● YOUR OBJECTIVE: Whatever appears in the records should be given again exactly, down to the last mark.

### DATA RECORDS ###

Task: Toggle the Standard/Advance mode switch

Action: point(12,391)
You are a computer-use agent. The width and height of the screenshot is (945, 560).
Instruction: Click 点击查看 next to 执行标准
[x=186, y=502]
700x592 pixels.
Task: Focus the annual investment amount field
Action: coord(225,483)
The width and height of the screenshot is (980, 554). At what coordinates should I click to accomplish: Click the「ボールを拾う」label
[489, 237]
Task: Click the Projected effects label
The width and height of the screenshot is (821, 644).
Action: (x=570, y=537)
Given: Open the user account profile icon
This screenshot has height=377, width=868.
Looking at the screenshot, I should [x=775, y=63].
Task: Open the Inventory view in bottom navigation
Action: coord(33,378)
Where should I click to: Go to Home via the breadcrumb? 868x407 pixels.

###

● SOLUTION FOR THIS EXERCISE:
Task: Toggle the Standard/Advance mode switch

Action: point(12,391)
You are a computer-use agent. The width and height of the screenshot is (945, 560).
Instruction: Click 点击查看 next to 执行标准
[x=186, y=502]
700x592 pixels.
Task: Focus the annual investment amount field
Action: coord(225,483)
The width and height of the screenshot is (980, 554). At what coordinates should I click to accomplish: Click the「ボールを拾う」label
[489, 237]
Task: Click the Projected effects label
The width and height of the screenshot is (821, 644).
Action: (x=570, y=537)
Given: Open the user account profile icon
This screenshot has height=377, width=868.
Looking at the screenshot, I should [x=775, y=63].
Task: Open the Inventory view in bottom navigation
Action: coord(33,378)
Where should I click to: Go to Home via the breadcrumb? 868x407 pixels.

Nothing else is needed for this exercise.